[PATCH 03/11] fs: don't allow splice read/write without explicit ops

Kees Cook keescook at chromium.org
Wed Aug 19 05:58:07 AEST 2020


On Tue, Aug 18, 2020 at 09:54:46PM +0200, Christoph Hellwig wrote:
> On Tue, Aug 18, 2020 at 12:39:34PM -0700, Kees Cook wrote:
> > On Mon, Aug 17, 2020 at 09:32:04AM +0200, Christoph Hellwig wrote:
> > > default_file_splice_write is the last piece of generic code that uses
> > > set_fs to make the uaccess routines operate on kernel pointers.  It
> > > implements a "fallback loop" for splicing from files that do not actually
> > > provide a proper splice_read method.  The usual file systems and other
> > > high bandwith instances all provide a ->splice_read, so this just removes
> > > support for various device drivers and procfs/debugfs files.  If splice
> > > support for any of those turns out to be important it can be added back
> > > by switching them to the iter ops and using generic_file_splice_read.
> > > 
> > > Signed-off-by: Christoph Hellwig <hch at lst.de>
> > 
> > This seems a bit disruptive?
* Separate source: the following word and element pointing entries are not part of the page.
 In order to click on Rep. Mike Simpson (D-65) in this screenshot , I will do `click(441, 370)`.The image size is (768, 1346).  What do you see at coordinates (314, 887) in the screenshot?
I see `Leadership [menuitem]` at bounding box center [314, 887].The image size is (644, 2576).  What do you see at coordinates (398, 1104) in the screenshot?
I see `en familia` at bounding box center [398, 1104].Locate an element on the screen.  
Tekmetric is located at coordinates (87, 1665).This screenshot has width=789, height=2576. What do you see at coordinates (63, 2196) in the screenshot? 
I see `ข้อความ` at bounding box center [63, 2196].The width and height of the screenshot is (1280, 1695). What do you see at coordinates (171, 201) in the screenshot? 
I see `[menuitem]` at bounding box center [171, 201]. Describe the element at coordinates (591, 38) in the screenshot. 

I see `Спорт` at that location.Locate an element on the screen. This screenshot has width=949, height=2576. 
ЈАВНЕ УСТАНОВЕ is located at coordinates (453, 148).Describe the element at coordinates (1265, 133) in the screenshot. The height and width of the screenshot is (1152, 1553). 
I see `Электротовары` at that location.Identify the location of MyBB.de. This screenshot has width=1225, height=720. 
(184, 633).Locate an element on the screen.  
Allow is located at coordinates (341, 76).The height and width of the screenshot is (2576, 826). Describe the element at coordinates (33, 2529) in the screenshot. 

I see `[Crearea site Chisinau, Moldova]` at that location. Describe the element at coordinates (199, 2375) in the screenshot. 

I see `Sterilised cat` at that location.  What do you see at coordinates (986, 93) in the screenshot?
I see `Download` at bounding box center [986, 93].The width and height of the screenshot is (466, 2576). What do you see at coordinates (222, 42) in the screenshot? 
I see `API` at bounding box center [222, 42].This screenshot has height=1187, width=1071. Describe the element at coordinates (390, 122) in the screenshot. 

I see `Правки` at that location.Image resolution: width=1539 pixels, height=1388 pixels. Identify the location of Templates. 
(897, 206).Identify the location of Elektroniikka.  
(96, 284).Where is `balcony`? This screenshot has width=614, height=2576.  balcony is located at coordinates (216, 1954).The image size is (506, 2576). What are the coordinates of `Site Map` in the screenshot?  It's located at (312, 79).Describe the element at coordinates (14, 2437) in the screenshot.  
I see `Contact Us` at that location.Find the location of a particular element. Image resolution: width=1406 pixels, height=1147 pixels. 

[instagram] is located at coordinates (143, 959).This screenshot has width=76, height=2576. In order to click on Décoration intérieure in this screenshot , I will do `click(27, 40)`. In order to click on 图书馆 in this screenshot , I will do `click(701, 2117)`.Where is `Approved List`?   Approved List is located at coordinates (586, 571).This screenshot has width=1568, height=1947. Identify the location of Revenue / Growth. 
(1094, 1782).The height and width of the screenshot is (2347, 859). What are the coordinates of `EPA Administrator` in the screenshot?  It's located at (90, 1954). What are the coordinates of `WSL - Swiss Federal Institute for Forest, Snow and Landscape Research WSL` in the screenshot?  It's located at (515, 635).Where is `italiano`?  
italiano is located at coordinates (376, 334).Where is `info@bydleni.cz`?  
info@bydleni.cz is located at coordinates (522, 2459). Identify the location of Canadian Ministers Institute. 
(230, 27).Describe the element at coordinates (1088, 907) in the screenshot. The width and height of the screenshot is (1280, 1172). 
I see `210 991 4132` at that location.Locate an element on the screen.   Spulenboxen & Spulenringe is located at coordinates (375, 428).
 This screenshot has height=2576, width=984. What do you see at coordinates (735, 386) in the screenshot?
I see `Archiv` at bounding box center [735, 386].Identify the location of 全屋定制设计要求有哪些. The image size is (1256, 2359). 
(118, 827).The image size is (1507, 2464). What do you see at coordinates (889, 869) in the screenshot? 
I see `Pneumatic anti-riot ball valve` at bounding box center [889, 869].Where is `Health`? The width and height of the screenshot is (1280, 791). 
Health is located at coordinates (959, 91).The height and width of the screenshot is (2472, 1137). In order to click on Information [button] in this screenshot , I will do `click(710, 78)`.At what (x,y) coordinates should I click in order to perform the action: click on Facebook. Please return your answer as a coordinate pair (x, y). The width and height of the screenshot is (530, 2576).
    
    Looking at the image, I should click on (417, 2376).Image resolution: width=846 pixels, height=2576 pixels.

I feel like this is going to make fuzzers
> > really noisy (e.g. trinity likes to splice random stuff out of /sys and
> > /proc).
> 
> Noisy in the sence of triggering the pr_debug or because they can't
> handle -EINVAL?

Well, maybe both? I doubt much _expects_ to be using splice, so I'm fine
with that, but it seems weird not to have a fall-back, especially if
something would like to splice a file out of there. But, I'm not opposed
to the change, it just seems like it might cause pain down the road.